Jazda na poziomie
Roman Kłosiewicz skończył budować swój rower poziomy tydzień temu. Powstał z dwóch rowerów górskich. Sprawdza się świetnie, a komfort jazdy jest ponoć niesamowity
– Rowerem zacząłem jeździć, tak na poważnie, dwa lata temu. Na początku spróbowałem roweru górskiego, ale był niewygodny. Sylwetka jest na nim zbyt pochyła. Żona ma rower trekkingowy, ten był już dużo wygodniejszy, ale wciąż czułem, że to jeszcze nie to – mówi Roman Kłosiewicz, 52 letni mieszkaniec Zalesia Górnego.
W poniedziałek po roku na bezrobociu pan Roman podejmuje pracę w miejskich wodociągach. Sposobem na twórcze zagospodarowanie czasu okazało się budowanie rowerów. – Wziąłem wzór z ojca, który także składał samemu jednoślady – tłumaczy twórca poziomego roweru.
Na początku powstał chopper oparty na idei konstrukcji motocykla. Okazało się jednak, że nie nadaje się do jazdy po mieście.
Bo kompletnie nie radzi sobie z krawężnikami. – Grzebałem w internecie i zobaczyłem rower poziomy. Pomyślałem: to chyba jest to! Problemem była jednak cena. Za najtańszy rower poziomy wyprodukowany przez krajową firmę Cyklotur musiałby zapłacić 3989 zł. Do tego taki rower miałby dwudziestocalowe koła. Rowery z większymi kołami były jeszcze droższe.

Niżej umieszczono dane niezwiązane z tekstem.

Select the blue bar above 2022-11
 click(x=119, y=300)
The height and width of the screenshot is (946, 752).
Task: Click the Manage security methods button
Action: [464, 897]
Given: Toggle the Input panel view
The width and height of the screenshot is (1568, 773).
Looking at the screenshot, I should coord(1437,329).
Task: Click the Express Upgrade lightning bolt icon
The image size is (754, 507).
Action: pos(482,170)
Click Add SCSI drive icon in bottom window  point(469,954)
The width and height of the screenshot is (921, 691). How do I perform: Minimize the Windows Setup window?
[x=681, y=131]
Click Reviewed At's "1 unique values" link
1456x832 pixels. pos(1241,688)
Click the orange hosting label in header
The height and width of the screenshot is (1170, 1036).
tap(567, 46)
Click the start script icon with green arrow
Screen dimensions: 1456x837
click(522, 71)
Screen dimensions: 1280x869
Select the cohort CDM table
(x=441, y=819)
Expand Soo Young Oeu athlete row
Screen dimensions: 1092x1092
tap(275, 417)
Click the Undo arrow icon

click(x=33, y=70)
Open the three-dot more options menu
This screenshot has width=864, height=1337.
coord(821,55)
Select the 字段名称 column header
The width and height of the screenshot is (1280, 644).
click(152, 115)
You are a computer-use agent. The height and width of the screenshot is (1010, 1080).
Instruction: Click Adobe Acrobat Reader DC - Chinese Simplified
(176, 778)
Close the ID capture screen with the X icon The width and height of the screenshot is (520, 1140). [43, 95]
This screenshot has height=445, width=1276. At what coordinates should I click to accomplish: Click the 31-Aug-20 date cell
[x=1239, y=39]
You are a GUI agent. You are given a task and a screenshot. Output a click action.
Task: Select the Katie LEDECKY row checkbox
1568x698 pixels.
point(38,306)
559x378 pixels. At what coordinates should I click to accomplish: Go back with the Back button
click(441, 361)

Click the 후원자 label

Pan Roman postanowił skonstruować rower samemu. Wzorując się na rowerze ze strony Cykloturu. Jako materiału do konstrukcji wykorzystując dwa rowery górskie. Mniejszy nie używany już przez syna i swój. Na początku oba zostały pocięte. Potem konstruktor metodą prób i błędów spasował obie połówki. W końcu spawarką kolegi zespolił w jedną całość.
Przedniego amortyzowanego zawieszenia użyczył rower z kołem 20″. Tylnego, ten większy. Pochodzi z niego także kaseta, amortyzator i oczywiście koło 26″.
Kolejnym etapem było rozwiązanie kwestii napędu. Suport znajduje się przed kierownicą. Konieczne było więc przedłużenie ramy i łańcucha, który powstał z połączenia dwóch normalnych. Prace w garażu trwały miesiąc, od jednej do trzech godzin dziennie. Koszt budowy wyniósł ok. 800 zł. Najdroższym elementem konstrukcji okazało się siedzenie, które za 200 zł trzeba było kupić w internecie. Na razie rower pomalowany jest lakierem w sprayu. Za rok zostanie polakierowany w profesjonalny sposób.
Gdy wsiądzie się na rower pana Romana, pierwszym co daje się odczuć, poza ułożeniem nóg, jest wysokość na jakiej się siedzi. To jest ok. 80 cm. – Najczęściej rowery poziome sa niskie. Tak, że siedzi się nad samą ziemią. Przez to powstaje ryzyko, że roweru nie zauważy kierowca. Ludzie zakładają więc chorągiewki, ale moim zdaniem rower musi być widoczny sam z siebie – tłumaczy Roman. I jest. Być może także przez to reakcja użytkowników dróg i przechodniów na jego widok jest pozytywna. A rowerzyści zatrzymują się zaciekawieni i pokazują wysuniętym w górę kciukiem O.K.